Iliotibial band (ITB) Syndrome

Iliotibial band (ITB) syndrome

ITB syndrome

Iliotibial band (ITB) syndrome is a problem of over usage that is most often found in bicyclists, runners, and runners that walk long distances. It can cause an immense amount of pain on the outside of the knee just above your joint. While it's usually not bad enough so that it requires surgery, but it can be pretty bothersome. The discomfort that ITB brings can keep athletes and other people that are physically from participating in the activities that they normally enjoy.

ITB is a long tendon that connects the muscles to the bone. It connects to the short muscle at the top of your pelvis called the tensor fascia lata. Your body's ITB runs down the side of your thigh and then connects to the outside edge of your shinbone. This happens right below the middle of the knee joint. The ITB provides added stability to the knee.

Causes of ITB

As the knee bends and straightens, the ITB glides back and forth over your lateral femoral condyle. This is common and isn't normally a problem. However, the bursa (fluid-filled sac) between the lateral femoral condyle and the ITB can become inflamed and irritated if the ITB begins to snap over the condyle with repeated knee motions. This includes walking, running, biking, and any outdoor activities.

The most common way to come up with ITB syndrome is from overdoing your activity. It's from people who try to push themselves too far, too fast, and end up pushing themselves further than their body can handle. This causes the bursa on the side of knee to become inflamed. Some experts think that this happens when the knee bows outward. Runners that wear shoes on the outside edge can experience this, or runners that like to run on a slanted terrain. People that are flat foot can also get ITB syndrome.

Symptoms of ITB

Symptoms of ITB syndrome include pain on the outside of the knee, right about the knee joint. You will find tenderness in the area just after you perform an activity. As the bursitis grows even worse, pain can radiate up and down the side of the thigh and down the side of the leg. Sometimes a snapping or popping feeling can be felt on the outside of the knee.

Treatment of ITB

Almost all cases of ITB syndrome can be treated with simple, basic measures. At first heat, ice, and even ultrasound can be used to help calm down pain and inflammation.

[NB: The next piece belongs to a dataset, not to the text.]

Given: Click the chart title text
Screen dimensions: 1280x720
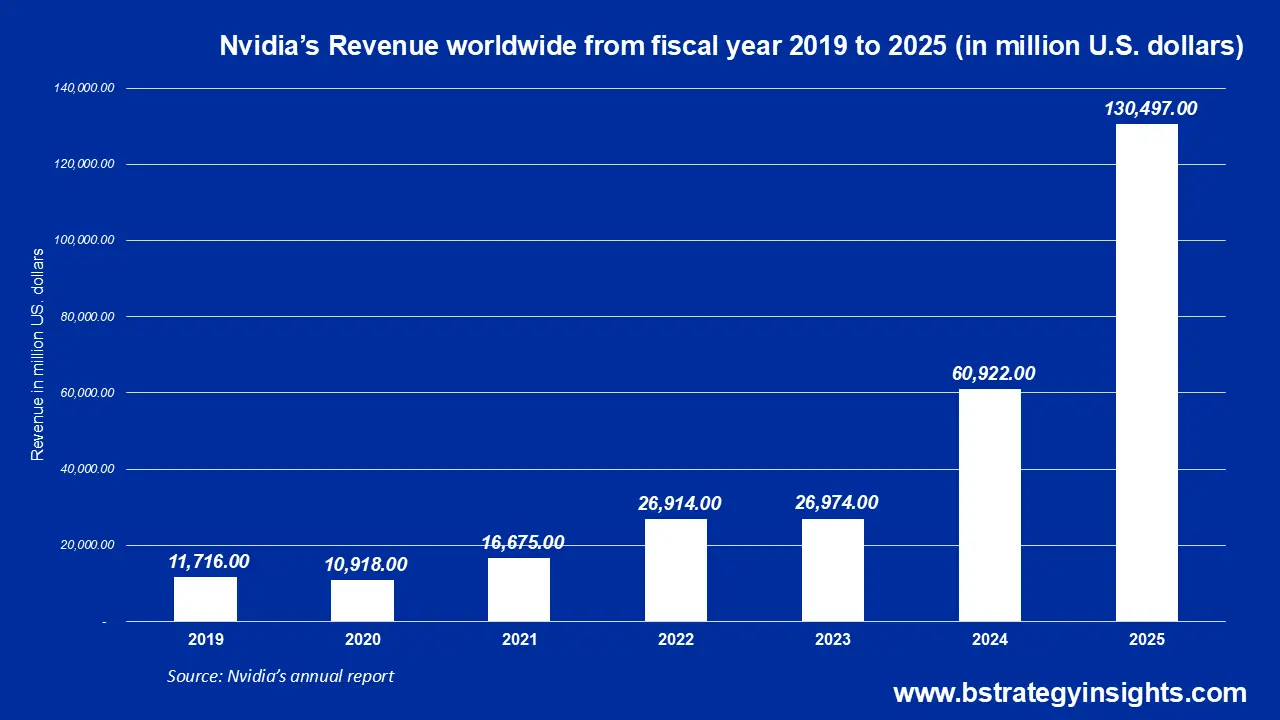Looking at the screenshot, I should (x=732, y=45).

Once seen by a medical professional, he or she can prescribe physical therapy. Stretching and strengthening exercises can also be used in combination with a knee brace, taping of the kneecap, or shoe inserts that help improve the muscle balance and joint alignment of the hip and lower limb. A physical therapist can suggest warm up and training schedules for your particular activities, helping you prevent ITB syndrome in the future.